Data labeling: a practical guide (2024)
Data labeling remains a core requirement for any organization looking to use machine learning to solve tangible business problems, especially with the increased development and adoption of LLMs. How you develop and use your proprietary data is the key to unlocking its value and to delivering accurate, reliable, and trustworthy AI and ML applications.
Use this handbook to gain a thorough understanding of data labeling fundamentals as they apply to both predictive and generative AI—and to find the right approach for your project.
Data labeling in the age of large language models (LLMs)
The recent explosion of large language models (LLMs) and generative AI (genAI) has made data labeling more necessary than ever.
LLMs embody a wealth of useful information in their pre-trained weights, but they typically fall short of a full solution out of the box.

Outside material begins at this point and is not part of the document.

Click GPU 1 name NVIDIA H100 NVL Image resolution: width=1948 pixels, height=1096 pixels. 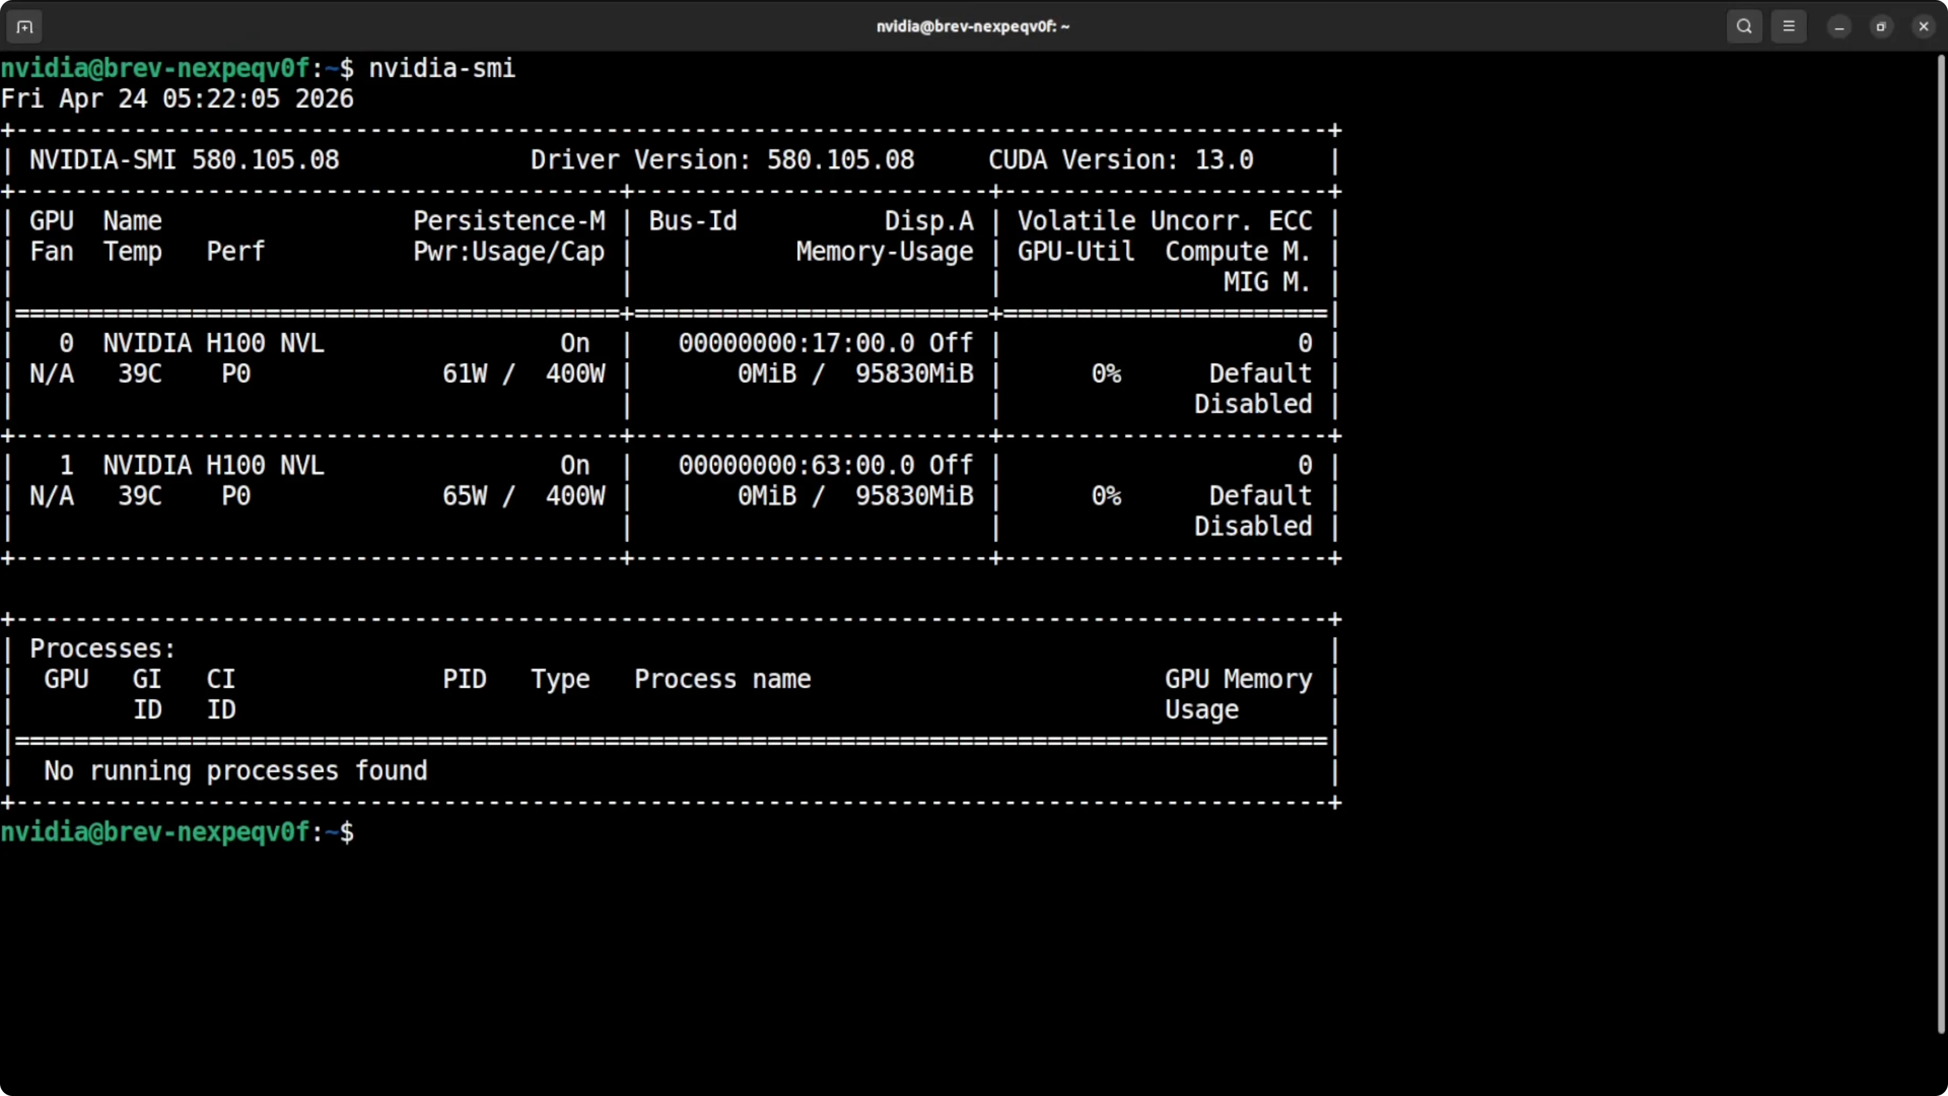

Gaps in their knowledge, or a lack of ability to transfer what they know to the task at hand can hinder their performance.
This is where data labeling fits in.
Instruction tuning: an essential new step in developing AI models
Instruction tuning (fine-tuning on high-quality responses to instructions) has emerged as an important step in developing performant large language models for genAI tasks. This involves fine-tuning powerful, publicly available LLMs through the curation of additional labeled data.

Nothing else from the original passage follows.